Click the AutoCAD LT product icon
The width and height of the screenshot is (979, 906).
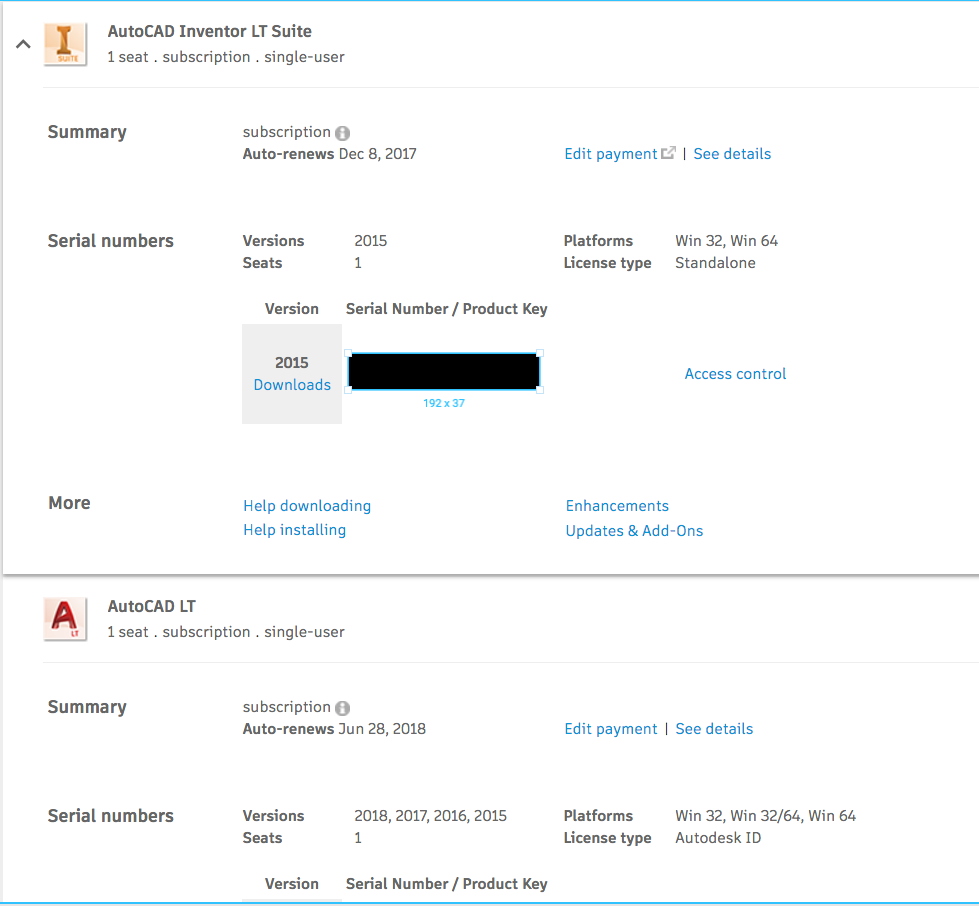click(64, 618)
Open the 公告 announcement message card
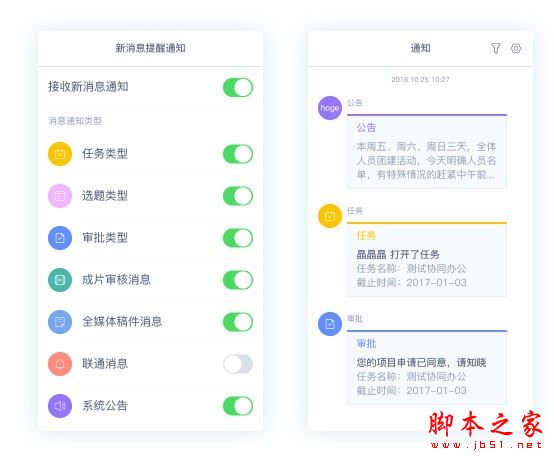The height and width of the screenshot is (456, 554). pos(427,151)
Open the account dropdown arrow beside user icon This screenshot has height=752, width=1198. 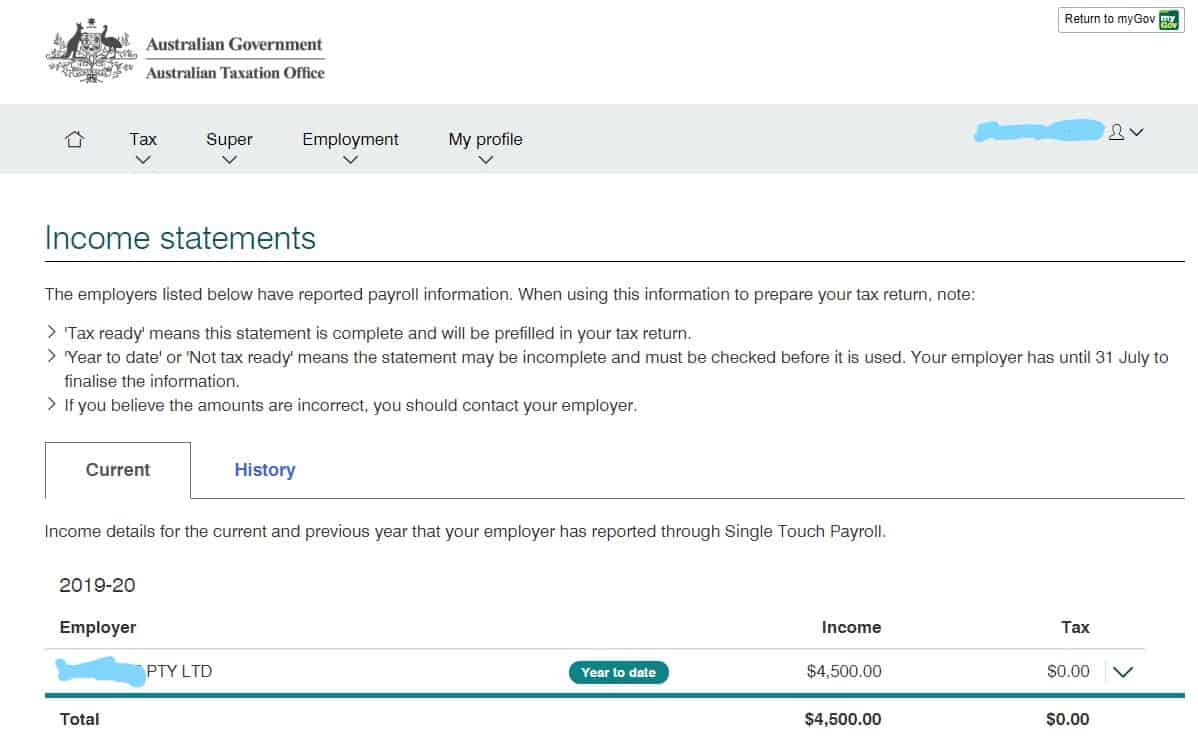pyautogui.click(x=1136, y=132)
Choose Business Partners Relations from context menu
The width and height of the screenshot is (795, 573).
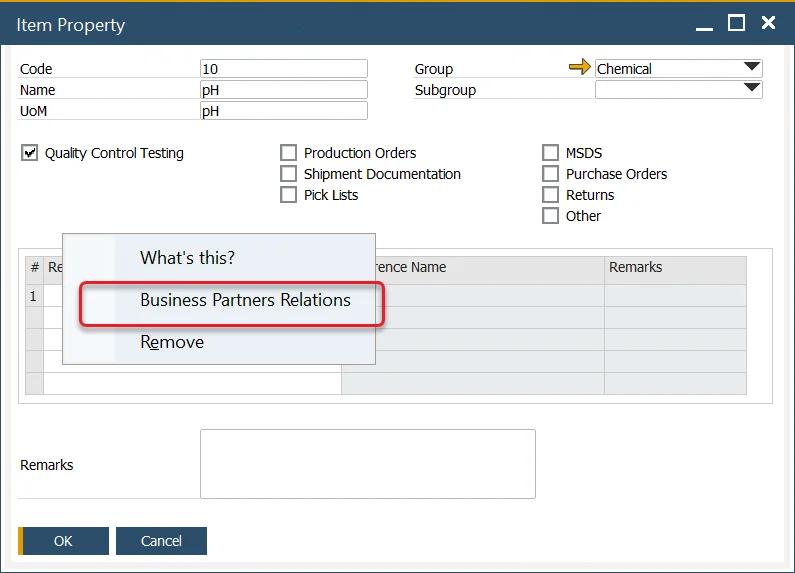click(245, 300)
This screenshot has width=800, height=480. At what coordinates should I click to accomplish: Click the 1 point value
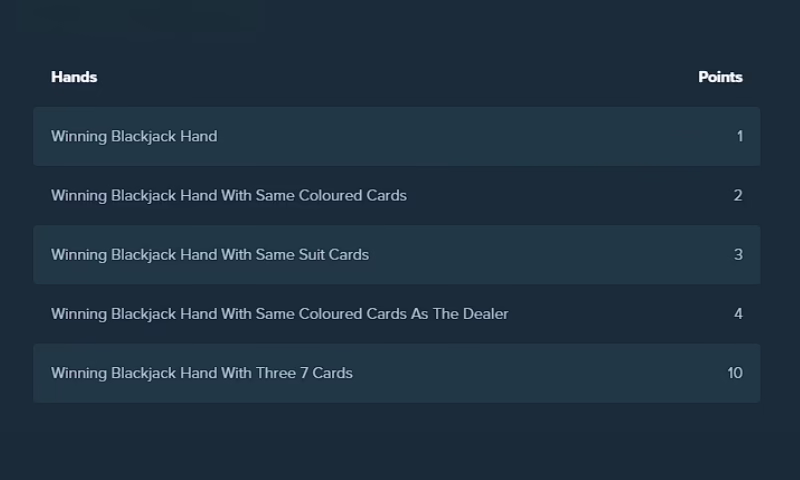(739, 136)
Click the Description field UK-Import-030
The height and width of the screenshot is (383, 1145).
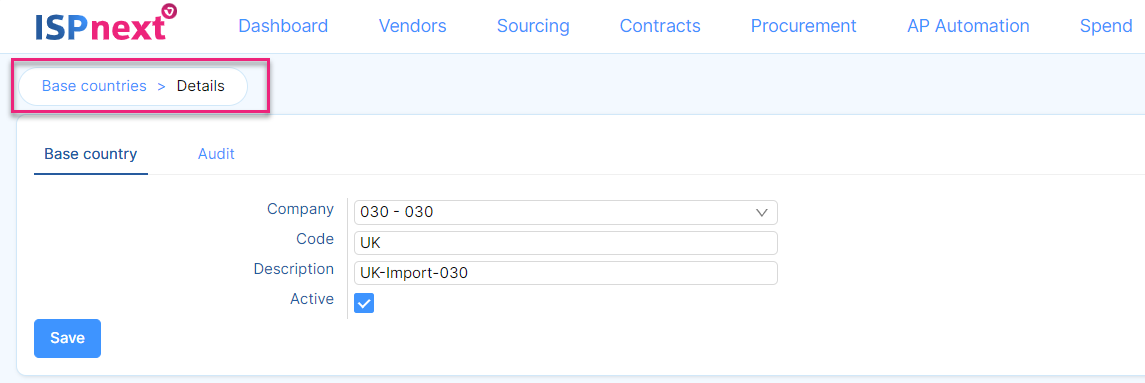coord(565,273)
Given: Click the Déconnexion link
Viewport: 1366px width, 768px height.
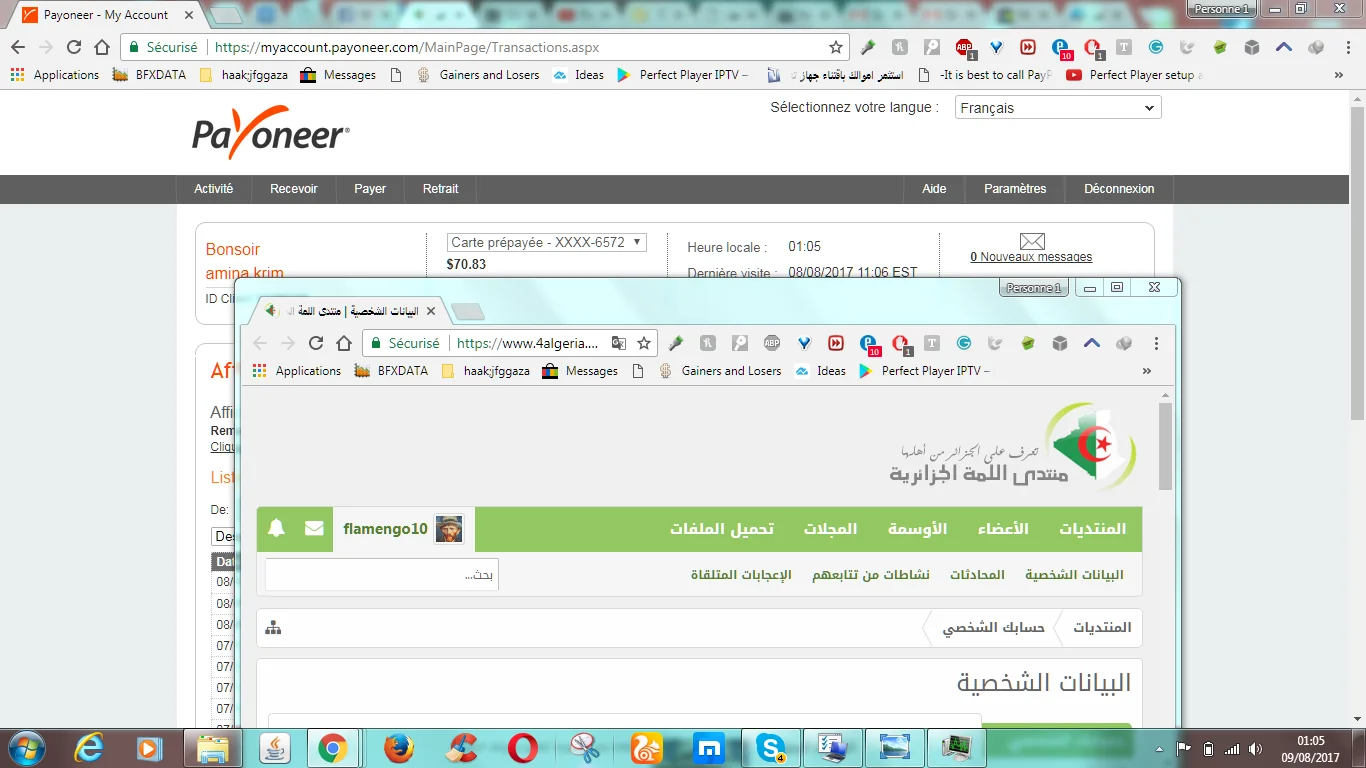Looking at the screenshot, I should click(x=1119, y=189).
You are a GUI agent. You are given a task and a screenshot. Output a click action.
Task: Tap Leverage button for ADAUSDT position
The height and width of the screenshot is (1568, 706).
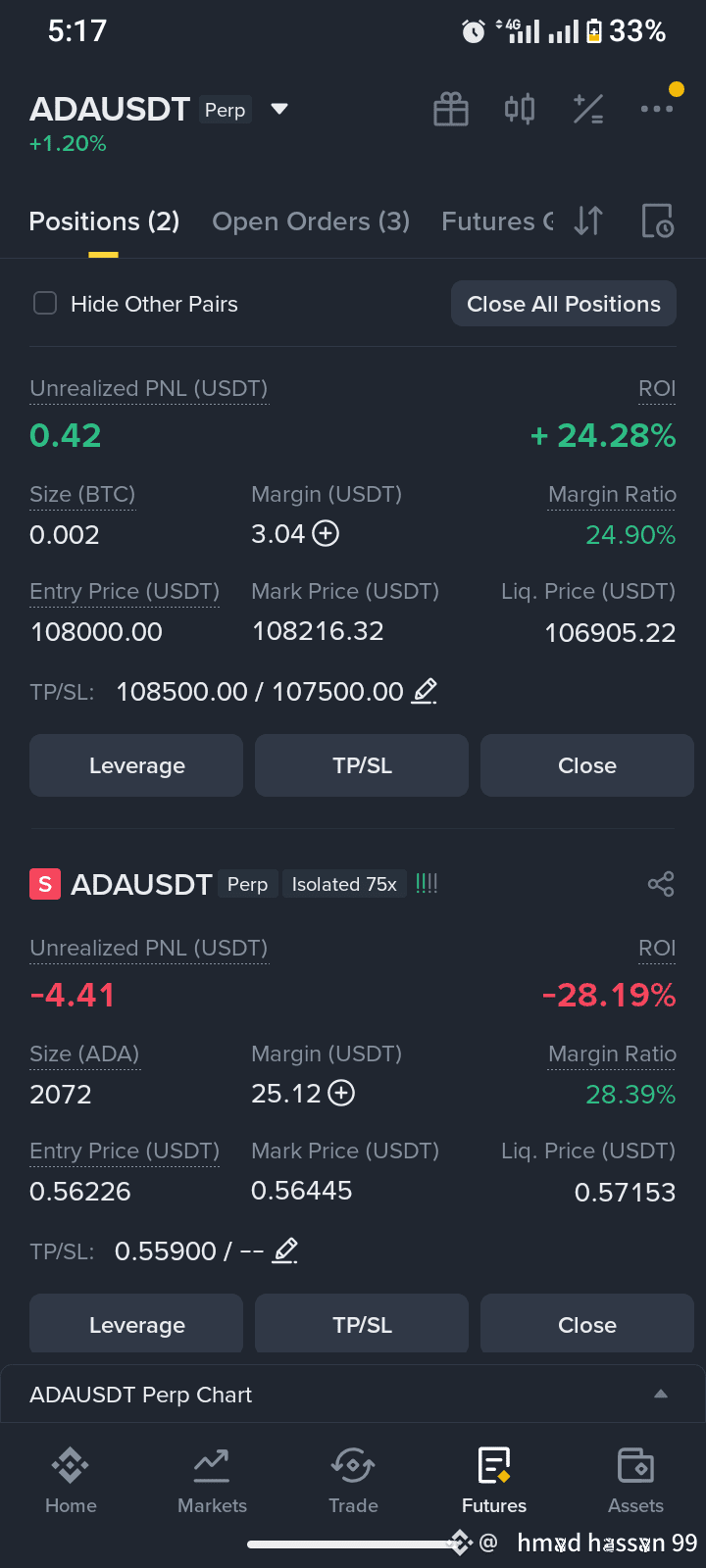[x=136, y=1325]
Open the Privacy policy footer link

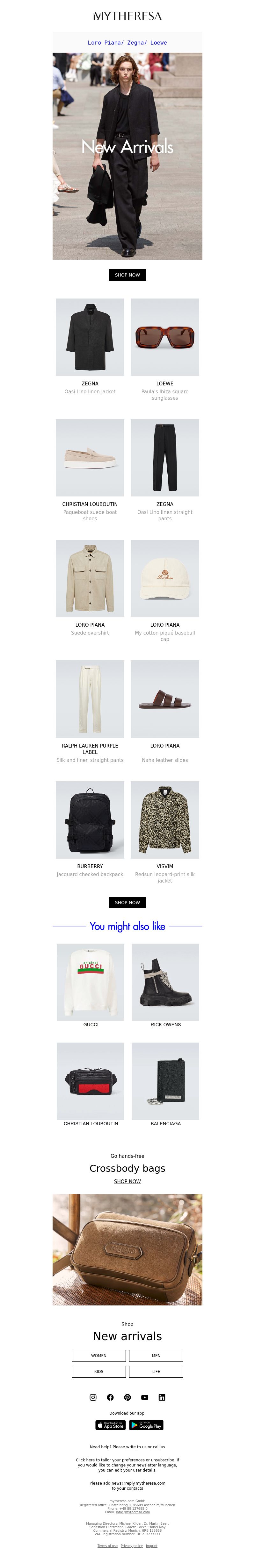click(x=132, y=1545)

WHAT YOU HAVE TO DO:
Please output only the lines running from the one that holds "The width and height of the screenshot is (795, 573)." through the last line of the entries, both ends included, without any images.

SOLVED PROBLEM:
The width and height of the screenshot is (795, 573).
click(245, 300)
This screenshot has width=800, height=480. At what coordinates should I click to accomplish: Click the 1 point value
(739, 136)
Click the Description field UK-Import-030
The height and width of the screenshot is (383, 1145).
coord(565,273)
Given: Click the Déconnexion link
Viewport: 1366px width, 768px height.
Looking at the screenshot, I should click(x=1119, y=189).
You are a GUI agent. You are given a task and a screenshot. Output a click action.
Task: Tap Leverage button for ADAUSDT position
The height and width of the screenshot is (1568, 706).
[x=136, y=1325]
Open the Privacy policy footer link

click(x=132, y=1545)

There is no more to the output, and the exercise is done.